Document section:
Hans Herbert Schweitzer (25 July 1901 – 15 September 1980), known as Mjölnir, or Mjoelnir was an artist who produced many posters for the Nazi Party (NSDAP) under Adolf Hitler. In Teutonic mythology, Mjölnir is the name of Thor's hammer.

He was recruited to produce Nazi propaganda posters by Joseph Goebbels. The posters depicted crude but memorable caricatures of the NSDAP's opponents. A recurring image was of a Sturmabteilung (SA) member side by side with a Heer soldier. Schweitzer was named a professor in 1937, and was named "Reich Commissioner for Artistic Design" and chairman of the Reich Committee of Press Illustrators.

He was a member of Adolf Ziegler’s five-man committee, which in early July 1937 selected approximately 1,100 artworks from 30 museums to be sent to Munich for the "Degenerate Art" exhibition.

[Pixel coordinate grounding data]
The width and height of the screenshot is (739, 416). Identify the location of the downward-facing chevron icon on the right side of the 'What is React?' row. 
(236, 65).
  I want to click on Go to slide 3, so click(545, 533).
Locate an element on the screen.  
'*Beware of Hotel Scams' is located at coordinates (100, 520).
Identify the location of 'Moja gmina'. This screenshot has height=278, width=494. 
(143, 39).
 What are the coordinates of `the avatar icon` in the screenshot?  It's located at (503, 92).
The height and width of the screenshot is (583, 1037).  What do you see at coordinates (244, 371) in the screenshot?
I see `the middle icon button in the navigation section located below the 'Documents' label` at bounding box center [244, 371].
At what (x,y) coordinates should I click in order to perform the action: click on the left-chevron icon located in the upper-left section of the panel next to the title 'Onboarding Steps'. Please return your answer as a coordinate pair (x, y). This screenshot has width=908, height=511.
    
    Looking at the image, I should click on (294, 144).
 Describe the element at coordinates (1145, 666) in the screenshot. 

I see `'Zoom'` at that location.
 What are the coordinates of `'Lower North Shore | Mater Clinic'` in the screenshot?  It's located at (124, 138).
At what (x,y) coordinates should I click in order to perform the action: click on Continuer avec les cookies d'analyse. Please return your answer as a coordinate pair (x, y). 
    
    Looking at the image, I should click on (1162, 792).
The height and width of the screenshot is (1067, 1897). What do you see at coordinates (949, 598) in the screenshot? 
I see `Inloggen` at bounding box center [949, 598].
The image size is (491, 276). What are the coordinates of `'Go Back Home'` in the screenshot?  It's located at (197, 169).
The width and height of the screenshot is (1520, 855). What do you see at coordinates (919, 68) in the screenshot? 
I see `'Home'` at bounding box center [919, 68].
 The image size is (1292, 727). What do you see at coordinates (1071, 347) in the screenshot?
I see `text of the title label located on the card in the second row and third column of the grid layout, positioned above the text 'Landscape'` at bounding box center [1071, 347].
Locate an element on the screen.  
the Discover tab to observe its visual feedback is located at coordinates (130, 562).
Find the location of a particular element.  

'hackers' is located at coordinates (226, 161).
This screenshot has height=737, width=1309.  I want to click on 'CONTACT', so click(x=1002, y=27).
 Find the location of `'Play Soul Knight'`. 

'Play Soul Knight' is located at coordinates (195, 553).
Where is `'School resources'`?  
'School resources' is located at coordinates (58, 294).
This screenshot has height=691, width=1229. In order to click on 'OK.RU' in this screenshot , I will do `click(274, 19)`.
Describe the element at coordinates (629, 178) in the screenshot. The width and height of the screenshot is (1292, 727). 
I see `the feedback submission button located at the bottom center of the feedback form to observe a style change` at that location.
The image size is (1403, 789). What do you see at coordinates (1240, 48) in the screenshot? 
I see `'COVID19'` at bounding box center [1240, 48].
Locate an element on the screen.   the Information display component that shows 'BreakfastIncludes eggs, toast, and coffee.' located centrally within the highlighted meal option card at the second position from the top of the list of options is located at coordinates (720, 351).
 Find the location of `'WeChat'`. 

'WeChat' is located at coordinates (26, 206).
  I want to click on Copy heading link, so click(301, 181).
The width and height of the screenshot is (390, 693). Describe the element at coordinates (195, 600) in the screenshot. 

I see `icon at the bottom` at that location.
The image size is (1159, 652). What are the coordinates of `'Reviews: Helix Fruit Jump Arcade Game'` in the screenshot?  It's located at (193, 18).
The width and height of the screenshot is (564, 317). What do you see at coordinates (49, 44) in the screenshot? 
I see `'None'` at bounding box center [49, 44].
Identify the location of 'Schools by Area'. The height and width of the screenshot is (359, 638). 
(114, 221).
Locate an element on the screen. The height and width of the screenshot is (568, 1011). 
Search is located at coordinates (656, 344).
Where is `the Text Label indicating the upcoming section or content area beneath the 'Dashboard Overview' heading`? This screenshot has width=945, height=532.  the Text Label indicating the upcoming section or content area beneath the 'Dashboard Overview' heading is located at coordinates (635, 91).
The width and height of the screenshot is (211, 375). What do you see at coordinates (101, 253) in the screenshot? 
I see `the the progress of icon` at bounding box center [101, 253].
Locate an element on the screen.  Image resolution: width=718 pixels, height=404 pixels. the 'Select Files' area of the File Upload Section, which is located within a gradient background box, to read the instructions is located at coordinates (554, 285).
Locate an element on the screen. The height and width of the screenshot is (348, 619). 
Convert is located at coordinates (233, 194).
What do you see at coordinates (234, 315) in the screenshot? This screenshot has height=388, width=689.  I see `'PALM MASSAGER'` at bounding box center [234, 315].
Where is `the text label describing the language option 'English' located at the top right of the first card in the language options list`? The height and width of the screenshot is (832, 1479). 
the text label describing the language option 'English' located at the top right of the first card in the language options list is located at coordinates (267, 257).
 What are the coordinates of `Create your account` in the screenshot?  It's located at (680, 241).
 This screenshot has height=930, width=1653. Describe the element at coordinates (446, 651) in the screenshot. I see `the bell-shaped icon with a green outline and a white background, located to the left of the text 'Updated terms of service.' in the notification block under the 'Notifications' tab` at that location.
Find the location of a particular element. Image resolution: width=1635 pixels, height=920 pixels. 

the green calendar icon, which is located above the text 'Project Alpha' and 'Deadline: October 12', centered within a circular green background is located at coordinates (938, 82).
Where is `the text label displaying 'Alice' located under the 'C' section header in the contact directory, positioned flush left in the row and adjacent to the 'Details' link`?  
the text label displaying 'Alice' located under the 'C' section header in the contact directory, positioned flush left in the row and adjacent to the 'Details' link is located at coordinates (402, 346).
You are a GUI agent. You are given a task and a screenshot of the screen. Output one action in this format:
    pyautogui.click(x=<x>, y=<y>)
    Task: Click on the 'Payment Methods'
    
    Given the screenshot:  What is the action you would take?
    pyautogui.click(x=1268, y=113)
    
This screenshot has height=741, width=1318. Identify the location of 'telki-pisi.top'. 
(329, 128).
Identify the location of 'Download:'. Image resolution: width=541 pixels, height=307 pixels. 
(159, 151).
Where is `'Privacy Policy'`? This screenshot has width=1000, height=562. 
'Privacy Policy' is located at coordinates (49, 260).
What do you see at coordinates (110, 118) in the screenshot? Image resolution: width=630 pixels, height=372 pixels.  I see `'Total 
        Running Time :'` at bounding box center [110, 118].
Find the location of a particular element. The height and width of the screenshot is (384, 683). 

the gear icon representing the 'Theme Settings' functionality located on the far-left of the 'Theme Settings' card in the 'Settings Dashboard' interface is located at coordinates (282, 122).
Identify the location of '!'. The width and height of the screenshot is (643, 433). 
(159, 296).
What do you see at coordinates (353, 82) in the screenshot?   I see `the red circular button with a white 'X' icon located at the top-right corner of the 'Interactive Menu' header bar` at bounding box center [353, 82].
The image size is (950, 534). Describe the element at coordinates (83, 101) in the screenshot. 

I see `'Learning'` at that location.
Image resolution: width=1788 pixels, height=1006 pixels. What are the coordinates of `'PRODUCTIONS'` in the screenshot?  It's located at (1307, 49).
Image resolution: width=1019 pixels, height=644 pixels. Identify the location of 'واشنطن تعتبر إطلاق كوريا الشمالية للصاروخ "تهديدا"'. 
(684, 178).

Tasks to complete:
1. Could you retype the Schweitzer passage word for word, everything from "Hans Herbert Schweitzer" down to "of Press Illustrators."?
2. Can you extend the Schweitzer passage, picking up right after its last sentence?
The records are separate material with no connection to the Schweitzer passage.

Responses for each task:
1.
Hans Herbert Schweitzer (25 July 1901 – 15 September 1980), known as Mjölnir, or Mjoelnir was an artist who produced many posters for the Nazi Party (NSDAP) under Adolf Hitler. In Teutonic mythology, Mjölnir is the name of Thor's hammer.

He was recruited to produce Nazi propaganda posters by Joseph Goebbels. The posters depicted crude but memorable caricatures of the NSDAP's opponents. A recurring image was of a Sturmabteilung (SA) member side by side with a Heer soldier. Schweitzer was named a professor in 1937, and was named "Reich Commissioner for Artistic Design" and chairman of the Reich Committee of Press Illustrators.

2.
After the war, Schweitzer remained in the western occupation zone. In the course of denazification, Schweitzer was fined 500 Deutschemarks in Hamburg-Bergedorf. He was boycotted as "Goebbels' illustrator", but nonetheless found work designing posters for West German federal press and information office and as an illustrator in the far-right press. In East Germany, some of his earlier work was discarded from library collections.